→ Your assignment
Leave out all pictures. Extract exactly the lines from the one containing "Task: Switch to the Inspector tab" through the end of the data.

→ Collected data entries
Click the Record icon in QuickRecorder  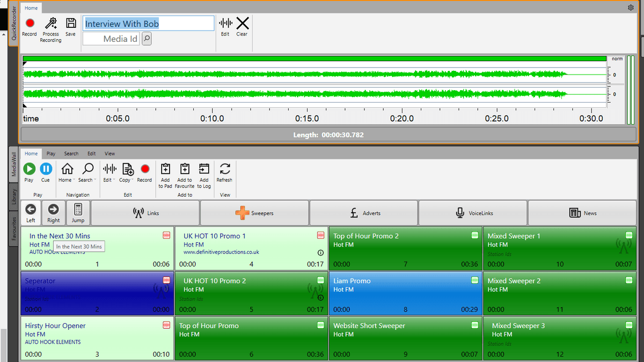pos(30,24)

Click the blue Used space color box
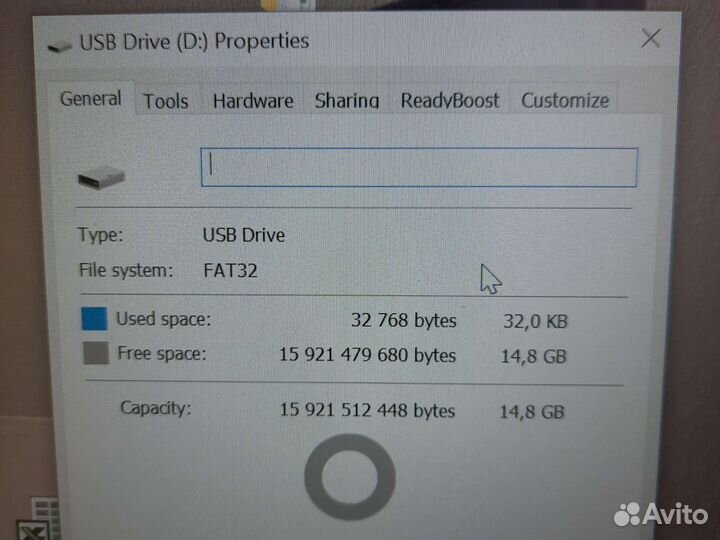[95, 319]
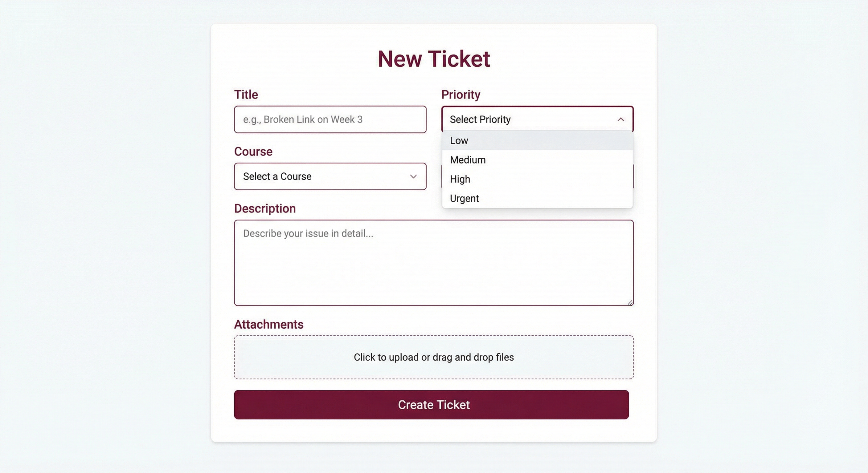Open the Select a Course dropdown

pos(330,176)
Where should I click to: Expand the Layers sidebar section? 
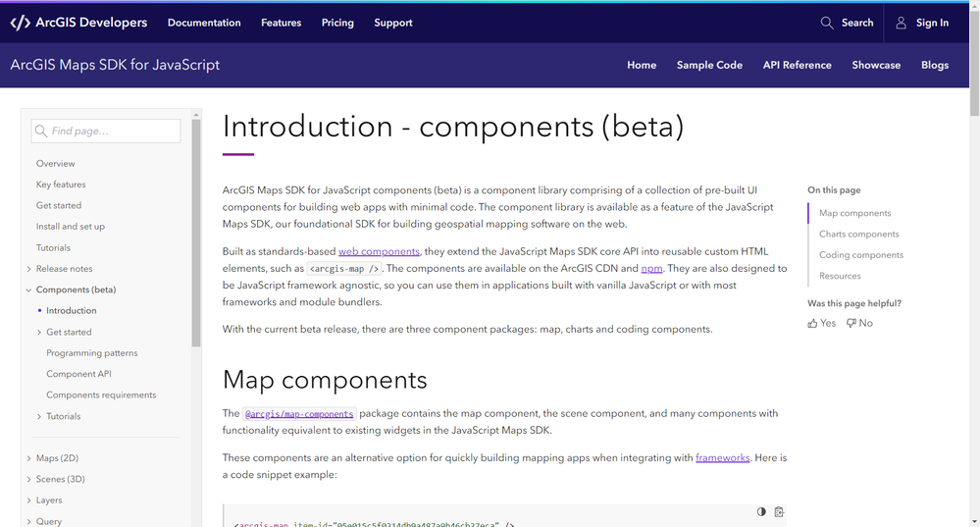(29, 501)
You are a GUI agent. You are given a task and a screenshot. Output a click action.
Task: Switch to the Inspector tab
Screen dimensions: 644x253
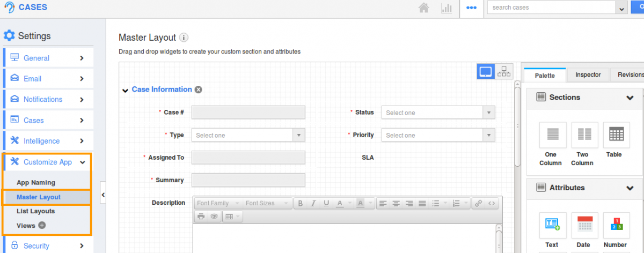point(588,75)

→ Task output
Task: Switch to the Inspector tab
Screen dimensions: 644x253
point(588,75)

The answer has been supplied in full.